MOSCOU – "En raison de la situation économique, , il a été décidé à titre de mesure temporaire d'éteindre la lumière au bout du tunnel". C'est l'une des plaisanteries qui court en Russie, alors que le pays traverse sa crise la plus grave de la décennie.

Les gens de ma génération, nés au début des années 1960, se souviennent de deux crises. La première est survenue après l'effondrement de l'URSS. Cela fut presque un cataclysme : rien dans les magasins, le pays en faillite, toutes les économies envolées. La seconde a affecté toute la population, mais elle a été moins grave : le défaut de la Russie sur sa dette interne, accompagné d'une dévaluation du rouble qui a alors perdu les trois quarts de sa valeur. Aujourd'hui la crise est sérieuse, mais on n'a pas l'impression que l'on s'approche d'un cataclysme.

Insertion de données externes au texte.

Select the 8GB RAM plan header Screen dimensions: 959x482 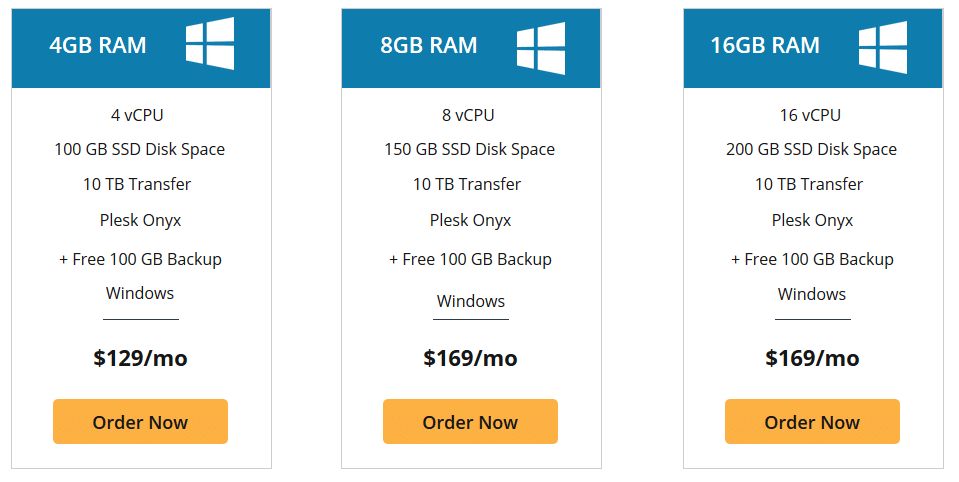point(471,48)
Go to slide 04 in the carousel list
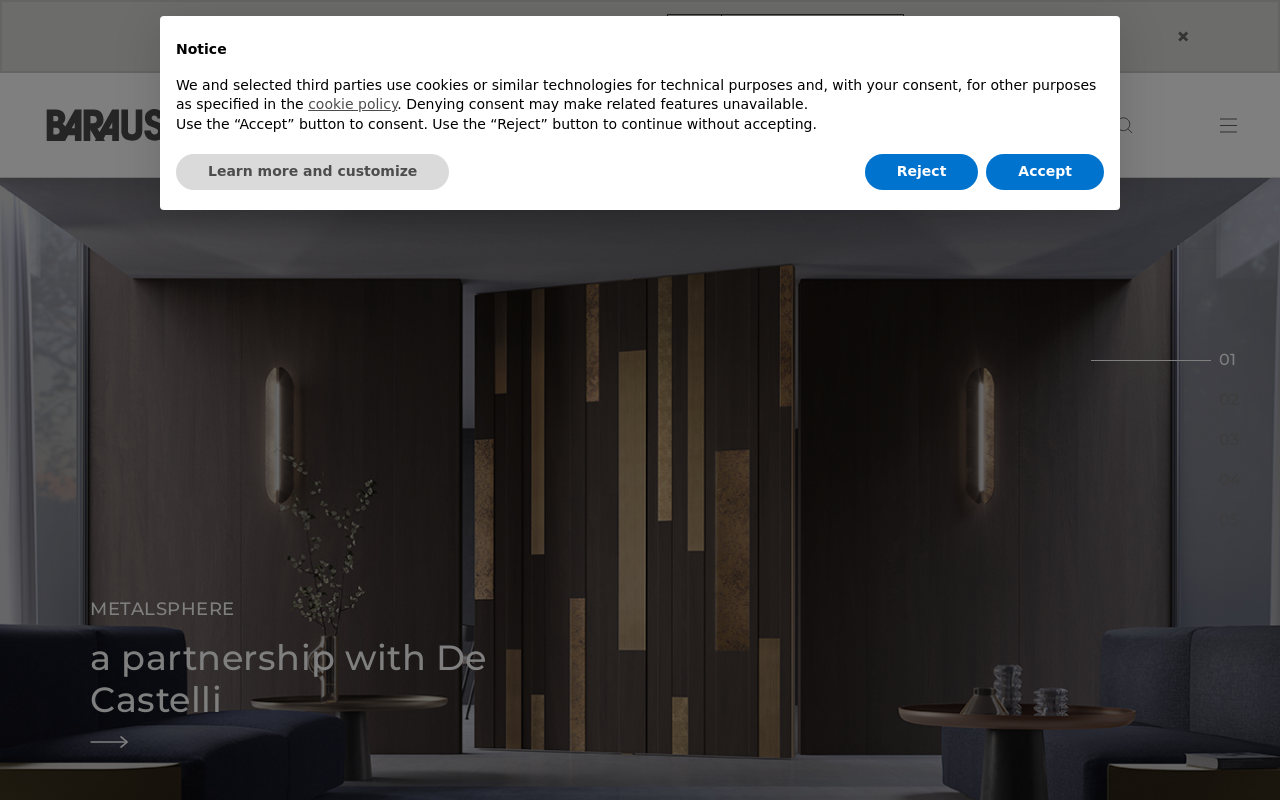The image size is (1280, 800). coord(1227,480)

La crise va sûrement être grave, non seulement parce que le prix des matières premières exportées par la Russie (pétrole, gaz et métaux) a dégringolé, mais aussi parce que le gouvernement qui croyait avoir une force et une sagesse illimitée semble mal préparé à faire face aux problèmes qui se posent maintenant. Il est vrai que la Russie détient d'énormes réserves en or et en devise, mais elles diminuent à vue d'œil. Si l'on continue à y avoir recours au rythme actuel – essentiellement pour défendre le rouble - elles seront vite épuisées.

Mais surtout, il n'y a personne au pouvoir qui puisse changer la politique économique du pays. La Russie est gouvernée par un personnel politique servile qui ne sait qu'approuver ou jouer le rôle de perroquet "Ainsi que vous le dites, Monsieur le Premier ministre…", "Comme vous le voulez, Monsieur le président…" L'une des raisons de cette situation tient à ce que les dirigeants eux-mêmes sont abreuvés de la même propagande que le reste de la population.